Episode
berikutnya dalam sejarah kemenangan kaum muslimin di bawah bimbingan
kenabian yang terjadi di bulan Ramadhan adalah Fathu Makkah (penaklukan
kota Mekkah). Peristiwa ini terjadi pada tahun delapan Hijriyah. Dengan
peristiwa ini, Allah menyelamatkan kota Makkah dari belenggu kesyirikan
dan kedhaliman, menjadi kota bernafaskan Islam, dengan ruh tauhid dan
sunnah. Dengan peristiwa ini, Allah mengubah kota Makkah yang dulunya
menjadi lambang kesombongan dan keangkuhan menjadi kota yang merupakan
lambang keimanan dan kepasrahan kepada Allah ta’ala.
Sebab Terjadinya Fathu Makkah
Diawali dari perjanjian damai antara kaum muslimin Madinah dengan
orang musyrikin Quraisy yang ditandatangani pada nota kesepakatan Shulh
Hudaibiyah pada tahun 6 Hijriyah. Termasuk diantara nota perjanjian
adalah siapa saja diizinkan untuk bergabung dengan salah satu kubu, baik
kubu Nabi shallallahu ‘alahi wa sallam dan kaum muslimin Madinah atau kubu orang kafir Quraisy Makkah. Maka, bergabunglah suku Khuza’ah di kubu Nabi shallallahu ‘alahi wa sallam
dan suku Bakr bergabung di kubu orang kafir Quraisy. Padahal, dulu di
zaman Jahiliyah, terjadi pertumpahan darah antara dua suku ini dan
saling bermusuhan. Dengan adanya perjanjian Hudaibiyah, masing-masing
suku melakukan gencatan senjata.
Namun, secara licik, Bani Bakr
menggunakan kesempatan ini melakukan balas dendam kepada suku Khuza’ah.

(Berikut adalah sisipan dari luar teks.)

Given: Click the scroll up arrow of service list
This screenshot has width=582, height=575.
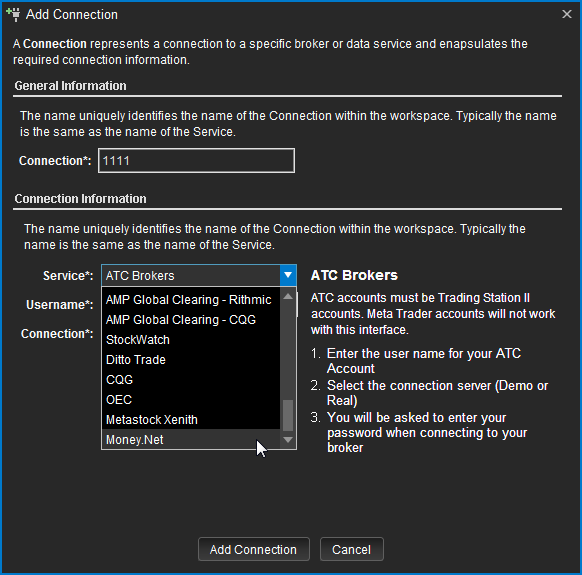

Bani Bakr melakukan serangan mendadak di malam hari pada Bani Khuza’ah
ketika mereka sedang di mata air mereka. Secara diam-diam, orang kafir
Quraisy mengirimkan bantuan personil dan senjata pada Bani Bakr.
Akhirnya, datanglah beberapa orang diantara suku Khuza’ah menghadap Nabi
shallallahu ‘alahi wa sallam di Madinah. Mereka mengabarkan tentang pengkhianatan yang dilakukan oleh orang kafir Quraisy dan Bani Bakr.

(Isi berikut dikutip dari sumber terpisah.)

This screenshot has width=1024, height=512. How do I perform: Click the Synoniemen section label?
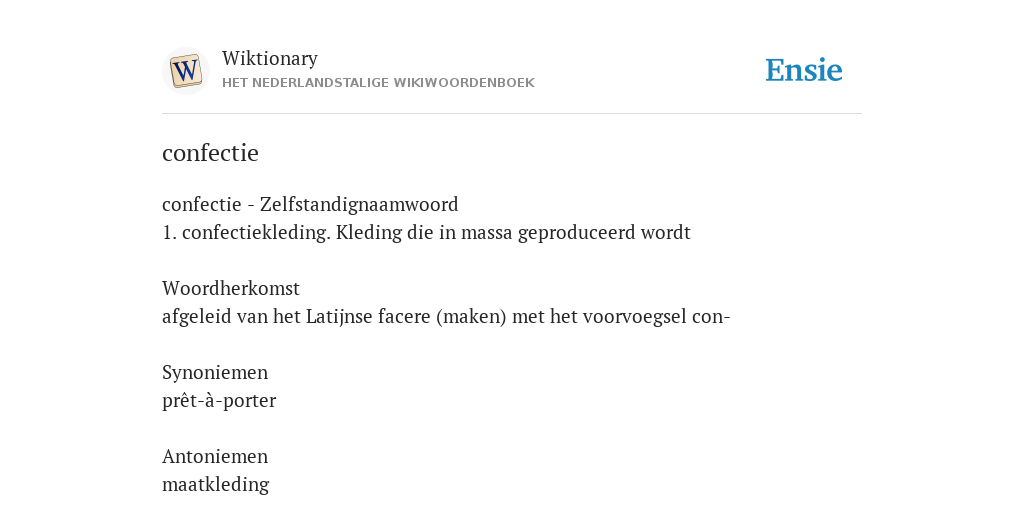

Karena merasa bahwa dirinya telah melanggar perjanjian, orang kafir
Quraisy pun mengutus Abu Sufyan ke Madinah untuk memperbarui isi
perjanjian. Sesampainya di Madinah, dia memberikan penjelasan panjang
lebar kepada Nabi shallallahu ‘alahi wa sallam, namun beliau
tidak menanggapinya dan tidak memperdulikannya. Akhirnya Abu Sufyan
menemui Abu Bakar dan Umar radliallahu ‘anhuma agar mereka memberikan
bantuan untuk membujuk Nabi shallallahu ‘alahi wa sallam. Namun usahanya ini gagal.
Terakhir kalinya, dia menemui Ali bin Abi Thalib radhiyallahu ‘anhu agar memberikan pertolongan kepadanya di hadapan Nabi shallallahu ‘alahi wa sallam.
Untuk kesekian kalinya, Ali pun menolak permintaan Abu Sufyan. Dunia
terasa sempit bagi Abu Sufyan, dia pun terus memelas agar diberi solusi.
Kemudian, Ali memberikan saran, “Demi Allah, aku tidak mengetahui
sedikit pun solusi yang bermanfaat bagimu. Akan tetapi, bukankah Engkau
seorang pemimpin Bani Kinanah? Maka, bangkitlah dan mintalah sendiri
perlindungan kepada orang-orang. Kemudian, kembalilah ke daerahmu.”
Abu Sufyan berkata,
“Apakah menurutmu ini akan bermanfaat bagiku?”